In my last blog I talked about why NFS was “recommended” and mentioned that I’d talk about LUN sizing with block-based protocols in a future blog…well this is it! Have you ever wondered why organizations create LUNs a certain size? Have you ever wondered why some organizations put a single Virtual Disk Image (VDI) on a LUN and others put 20 VDIs on a LUN? Where does that 20 number even come from? Is there a performance or scalability difference in terms of the number of VDIs per LUN between a LVM-based LUN and a VMFS-based LUN? In this article I’m going to attempt to explain how organizations size LUNs, come up with these “magic numbers” and, most importantly, how this applies to a XenDesktop implementation with PVS so you can properly architect your storage infrastructure for optimal performance. I’ll wrap it up by giving you some guidance on how to size LUNs for the infamous “write cache drives”.
But before I begin, in typical Consulting fashion, here’s what I’m going to cover:
- Basic concepts such as what LUNs, VMFS or LVM are.
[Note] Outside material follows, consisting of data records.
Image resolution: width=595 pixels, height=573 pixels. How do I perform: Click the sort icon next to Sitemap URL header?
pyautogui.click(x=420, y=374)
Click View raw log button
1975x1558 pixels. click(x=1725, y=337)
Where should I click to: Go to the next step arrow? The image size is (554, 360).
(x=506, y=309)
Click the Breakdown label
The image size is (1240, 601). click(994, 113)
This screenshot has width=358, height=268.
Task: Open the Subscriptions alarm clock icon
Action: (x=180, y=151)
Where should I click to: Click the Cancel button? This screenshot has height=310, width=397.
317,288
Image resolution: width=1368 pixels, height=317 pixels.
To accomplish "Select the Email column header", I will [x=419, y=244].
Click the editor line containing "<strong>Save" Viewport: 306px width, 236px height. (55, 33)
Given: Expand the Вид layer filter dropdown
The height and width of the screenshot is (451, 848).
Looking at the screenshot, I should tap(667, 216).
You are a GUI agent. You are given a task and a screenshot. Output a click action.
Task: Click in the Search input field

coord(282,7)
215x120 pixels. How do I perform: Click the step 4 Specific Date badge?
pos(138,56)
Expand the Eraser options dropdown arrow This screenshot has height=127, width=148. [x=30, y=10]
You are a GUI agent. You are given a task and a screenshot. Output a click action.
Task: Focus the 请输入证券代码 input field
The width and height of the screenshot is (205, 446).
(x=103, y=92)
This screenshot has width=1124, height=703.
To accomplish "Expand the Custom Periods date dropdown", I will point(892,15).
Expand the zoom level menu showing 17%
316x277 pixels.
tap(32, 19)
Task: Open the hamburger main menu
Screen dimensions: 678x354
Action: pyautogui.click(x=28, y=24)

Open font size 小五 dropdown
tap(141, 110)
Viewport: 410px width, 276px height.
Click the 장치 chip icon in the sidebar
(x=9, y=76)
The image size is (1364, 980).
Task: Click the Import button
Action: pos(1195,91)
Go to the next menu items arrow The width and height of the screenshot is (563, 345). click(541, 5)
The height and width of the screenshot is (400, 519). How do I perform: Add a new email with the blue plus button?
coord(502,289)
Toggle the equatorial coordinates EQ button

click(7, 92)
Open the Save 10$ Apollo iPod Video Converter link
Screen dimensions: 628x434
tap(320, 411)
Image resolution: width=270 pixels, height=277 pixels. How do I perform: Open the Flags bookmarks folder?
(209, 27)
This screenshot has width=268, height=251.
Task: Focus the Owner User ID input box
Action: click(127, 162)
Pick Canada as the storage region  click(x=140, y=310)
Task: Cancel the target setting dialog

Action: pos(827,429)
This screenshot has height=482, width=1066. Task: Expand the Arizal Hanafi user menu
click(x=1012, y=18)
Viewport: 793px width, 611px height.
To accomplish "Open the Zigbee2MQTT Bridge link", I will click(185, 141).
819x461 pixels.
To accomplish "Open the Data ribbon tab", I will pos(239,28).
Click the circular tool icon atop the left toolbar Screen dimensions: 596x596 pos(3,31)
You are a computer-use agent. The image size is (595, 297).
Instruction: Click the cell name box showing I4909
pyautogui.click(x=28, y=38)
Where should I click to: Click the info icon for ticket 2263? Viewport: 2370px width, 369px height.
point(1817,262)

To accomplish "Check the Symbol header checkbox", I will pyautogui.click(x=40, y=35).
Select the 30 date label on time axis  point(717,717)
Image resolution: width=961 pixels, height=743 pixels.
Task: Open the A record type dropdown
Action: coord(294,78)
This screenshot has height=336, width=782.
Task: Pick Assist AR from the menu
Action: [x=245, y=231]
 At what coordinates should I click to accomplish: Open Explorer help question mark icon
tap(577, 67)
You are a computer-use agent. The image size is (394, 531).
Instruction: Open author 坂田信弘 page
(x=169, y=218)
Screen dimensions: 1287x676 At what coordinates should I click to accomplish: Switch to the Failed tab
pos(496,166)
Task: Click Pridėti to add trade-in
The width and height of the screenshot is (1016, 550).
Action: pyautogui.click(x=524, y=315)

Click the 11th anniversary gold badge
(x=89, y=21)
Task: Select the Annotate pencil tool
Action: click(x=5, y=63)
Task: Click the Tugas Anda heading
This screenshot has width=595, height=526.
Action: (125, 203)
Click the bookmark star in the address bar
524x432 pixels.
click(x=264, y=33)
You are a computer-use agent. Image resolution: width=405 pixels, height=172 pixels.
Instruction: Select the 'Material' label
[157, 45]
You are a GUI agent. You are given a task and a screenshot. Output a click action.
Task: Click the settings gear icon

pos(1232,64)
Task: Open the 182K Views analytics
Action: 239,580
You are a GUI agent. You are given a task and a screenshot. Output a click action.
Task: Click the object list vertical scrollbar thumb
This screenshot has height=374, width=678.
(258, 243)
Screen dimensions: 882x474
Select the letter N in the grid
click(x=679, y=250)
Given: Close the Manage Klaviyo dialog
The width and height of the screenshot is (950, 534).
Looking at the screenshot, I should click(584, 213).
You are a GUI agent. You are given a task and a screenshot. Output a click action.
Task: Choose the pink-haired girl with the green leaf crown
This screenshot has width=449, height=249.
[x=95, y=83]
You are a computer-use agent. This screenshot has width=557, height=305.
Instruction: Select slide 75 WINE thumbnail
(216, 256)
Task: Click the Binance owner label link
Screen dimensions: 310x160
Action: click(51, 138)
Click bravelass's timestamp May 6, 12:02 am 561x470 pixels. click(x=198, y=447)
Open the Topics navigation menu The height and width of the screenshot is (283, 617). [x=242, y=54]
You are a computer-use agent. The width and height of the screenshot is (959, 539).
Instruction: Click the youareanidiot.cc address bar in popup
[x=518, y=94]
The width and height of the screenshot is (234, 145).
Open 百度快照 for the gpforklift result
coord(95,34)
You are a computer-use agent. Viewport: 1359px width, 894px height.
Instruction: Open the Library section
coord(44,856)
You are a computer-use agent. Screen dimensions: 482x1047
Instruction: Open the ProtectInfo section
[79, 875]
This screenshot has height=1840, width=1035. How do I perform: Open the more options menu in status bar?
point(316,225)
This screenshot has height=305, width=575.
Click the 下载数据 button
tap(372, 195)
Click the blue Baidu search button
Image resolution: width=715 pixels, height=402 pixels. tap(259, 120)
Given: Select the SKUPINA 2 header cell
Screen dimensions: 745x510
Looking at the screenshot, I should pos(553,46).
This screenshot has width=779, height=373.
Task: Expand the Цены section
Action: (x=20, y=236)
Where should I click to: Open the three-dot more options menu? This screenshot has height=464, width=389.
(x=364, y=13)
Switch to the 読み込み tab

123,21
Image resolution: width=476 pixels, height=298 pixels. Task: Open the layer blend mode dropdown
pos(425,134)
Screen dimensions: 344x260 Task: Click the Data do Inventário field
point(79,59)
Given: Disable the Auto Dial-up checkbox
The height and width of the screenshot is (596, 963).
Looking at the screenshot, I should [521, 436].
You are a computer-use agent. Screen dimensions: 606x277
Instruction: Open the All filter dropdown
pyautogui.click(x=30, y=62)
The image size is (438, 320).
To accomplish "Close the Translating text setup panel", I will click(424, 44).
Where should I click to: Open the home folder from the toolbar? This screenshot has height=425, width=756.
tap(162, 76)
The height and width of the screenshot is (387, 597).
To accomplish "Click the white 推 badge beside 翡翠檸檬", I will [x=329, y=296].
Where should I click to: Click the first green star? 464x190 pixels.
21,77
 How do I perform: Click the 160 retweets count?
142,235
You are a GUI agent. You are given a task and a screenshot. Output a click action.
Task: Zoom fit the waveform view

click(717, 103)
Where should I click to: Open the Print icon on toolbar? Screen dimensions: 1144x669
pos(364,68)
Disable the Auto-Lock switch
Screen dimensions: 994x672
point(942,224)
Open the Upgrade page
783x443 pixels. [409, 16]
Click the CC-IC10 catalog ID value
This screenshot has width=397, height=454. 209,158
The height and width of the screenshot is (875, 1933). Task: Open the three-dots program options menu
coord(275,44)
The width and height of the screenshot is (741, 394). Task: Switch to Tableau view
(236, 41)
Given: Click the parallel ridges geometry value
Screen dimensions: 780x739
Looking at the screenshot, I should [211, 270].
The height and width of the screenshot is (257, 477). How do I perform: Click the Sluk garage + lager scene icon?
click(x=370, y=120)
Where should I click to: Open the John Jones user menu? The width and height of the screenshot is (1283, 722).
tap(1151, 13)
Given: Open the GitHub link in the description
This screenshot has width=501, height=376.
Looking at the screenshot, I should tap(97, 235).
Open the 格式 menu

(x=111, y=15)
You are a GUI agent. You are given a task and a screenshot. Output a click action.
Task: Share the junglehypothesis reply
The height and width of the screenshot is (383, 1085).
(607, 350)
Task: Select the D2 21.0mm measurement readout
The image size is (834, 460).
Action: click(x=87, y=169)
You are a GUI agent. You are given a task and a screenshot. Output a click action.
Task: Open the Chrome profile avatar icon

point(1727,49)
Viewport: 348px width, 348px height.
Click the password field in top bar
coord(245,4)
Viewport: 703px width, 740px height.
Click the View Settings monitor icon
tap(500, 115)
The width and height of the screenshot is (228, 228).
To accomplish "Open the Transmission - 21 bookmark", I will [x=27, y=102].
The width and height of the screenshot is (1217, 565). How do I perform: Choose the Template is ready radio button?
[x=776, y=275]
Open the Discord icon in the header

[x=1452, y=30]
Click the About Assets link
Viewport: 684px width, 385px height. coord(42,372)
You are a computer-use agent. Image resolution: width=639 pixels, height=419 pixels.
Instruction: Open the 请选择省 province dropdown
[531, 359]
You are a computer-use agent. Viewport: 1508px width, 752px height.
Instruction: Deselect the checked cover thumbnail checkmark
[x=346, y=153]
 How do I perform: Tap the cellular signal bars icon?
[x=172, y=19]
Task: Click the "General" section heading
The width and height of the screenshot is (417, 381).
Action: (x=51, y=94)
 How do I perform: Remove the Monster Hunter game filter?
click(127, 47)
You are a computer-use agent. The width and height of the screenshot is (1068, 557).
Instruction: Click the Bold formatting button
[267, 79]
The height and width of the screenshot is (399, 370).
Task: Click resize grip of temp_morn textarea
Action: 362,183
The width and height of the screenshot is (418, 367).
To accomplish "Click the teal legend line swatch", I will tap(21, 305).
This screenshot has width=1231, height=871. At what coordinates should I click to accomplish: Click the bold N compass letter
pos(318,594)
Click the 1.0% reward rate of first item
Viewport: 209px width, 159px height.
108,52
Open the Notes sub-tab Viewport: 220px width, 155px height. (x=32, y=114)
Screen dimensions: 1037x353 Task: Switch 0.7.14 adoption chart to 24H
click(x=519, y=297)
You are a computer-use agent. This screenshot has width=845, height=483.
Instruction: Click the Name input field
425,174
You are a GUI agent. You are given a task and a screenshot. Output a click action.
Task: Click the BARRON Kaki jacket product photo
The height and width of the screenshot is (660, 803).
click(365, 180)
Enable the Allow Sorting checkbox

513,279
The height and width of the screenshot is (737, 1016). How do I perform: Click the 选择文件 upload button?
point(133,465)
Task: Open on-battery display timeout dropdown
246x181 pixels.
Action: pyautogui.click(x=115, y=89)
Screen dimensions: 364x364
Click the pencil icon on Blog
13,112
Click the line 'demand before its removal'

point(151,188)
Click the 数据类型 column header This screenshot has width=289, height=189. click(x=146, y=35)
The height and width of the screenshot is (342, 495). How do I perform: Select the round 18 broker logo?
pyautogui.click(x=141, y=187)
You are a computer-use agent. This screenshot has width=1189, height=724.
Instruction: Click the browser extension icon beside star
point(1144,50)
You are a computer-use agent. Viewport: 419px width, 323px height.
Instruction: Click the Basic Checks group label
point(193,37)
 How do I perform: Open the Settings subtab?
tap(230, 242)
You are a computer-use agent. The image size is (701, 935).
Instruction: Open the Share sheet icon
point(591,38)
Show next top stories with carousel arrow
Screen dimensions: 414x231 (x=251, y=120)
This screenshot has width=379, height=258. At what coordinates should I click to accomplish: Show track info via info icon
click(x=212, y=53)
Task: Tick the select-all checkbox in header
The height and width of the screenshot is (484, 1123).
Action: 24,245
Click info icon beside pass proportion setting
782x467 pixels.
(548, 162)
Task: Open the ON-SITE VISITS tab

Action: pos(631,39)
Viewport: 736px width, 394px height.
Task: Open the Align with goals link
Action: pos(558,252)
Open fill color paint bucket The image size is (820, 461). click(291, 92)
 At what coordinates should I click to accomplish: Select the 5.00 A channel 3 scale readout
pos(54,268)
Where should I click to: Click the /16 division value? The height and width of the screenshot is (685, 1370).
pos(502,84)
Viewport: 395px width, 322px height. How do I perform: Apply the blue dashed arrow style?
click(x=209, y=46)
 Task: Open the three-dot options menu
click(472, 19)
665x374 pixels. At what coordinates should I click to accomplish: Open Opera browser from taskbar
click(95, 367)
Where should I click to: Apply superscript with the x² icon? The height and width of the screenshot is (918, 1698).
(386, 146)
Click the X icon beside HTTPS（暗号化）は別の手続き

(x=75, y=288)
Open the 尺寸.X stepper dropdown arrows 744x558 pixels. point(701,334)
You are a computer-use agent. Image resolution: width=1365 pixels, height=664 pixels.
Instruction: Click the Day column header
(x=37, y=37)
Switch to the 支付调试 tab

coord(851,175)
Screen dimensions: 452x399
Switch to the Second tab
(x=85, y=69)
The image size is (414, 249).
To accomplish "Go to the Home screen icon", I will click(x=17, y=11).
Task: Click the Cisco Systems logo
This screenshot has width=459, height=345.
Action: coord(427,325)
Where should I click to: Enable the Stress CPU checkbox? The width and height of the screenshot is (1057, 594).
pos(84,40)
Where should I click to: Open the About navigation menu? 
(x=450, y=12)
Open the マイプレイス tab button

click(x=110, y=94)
- Sizing file-based VHD storage repositories or data stores using EXT (local) or NFS (shared). I’m really only going to be talking about how to carve up LUNs on shared storage arrays that are accessed via block-based protocols (and really only FC/FCP) since that’s what I see most in the enterprise.
- Hyper-V and CSV sizing. I’m going to keep this discussion to XS and ESX/vSphere only…I don’t know enough about H-V and CSV to be honest since we haven’t seen it that much in the field yet.
- Advanced or vendor-specific concepts such as metaLUNs, FlexVols, VMFS volumes that span multiple LUNs, etc. I realize that different vendors have innovative and sophisticated methods of abstracting and aggregating LUNs. Every vendor also has different parallelism techniques to distribute and commit the LUN contents across physical spindles/drives. The goal is to keep this article vendor and array agnostic…so we’re starting with the basic building block – the “base LUN”.
- There’s a bit more to this “fuzzy math” of determining the optimal LUN size or the optimal number of VDIs per LUN (such as block size, partition alignment, etc.), but I’m trying to keep this simple on purpose. I encourage you to always engage your storage vendor and the smartest Citrix person you know whenever you are doing this exercise.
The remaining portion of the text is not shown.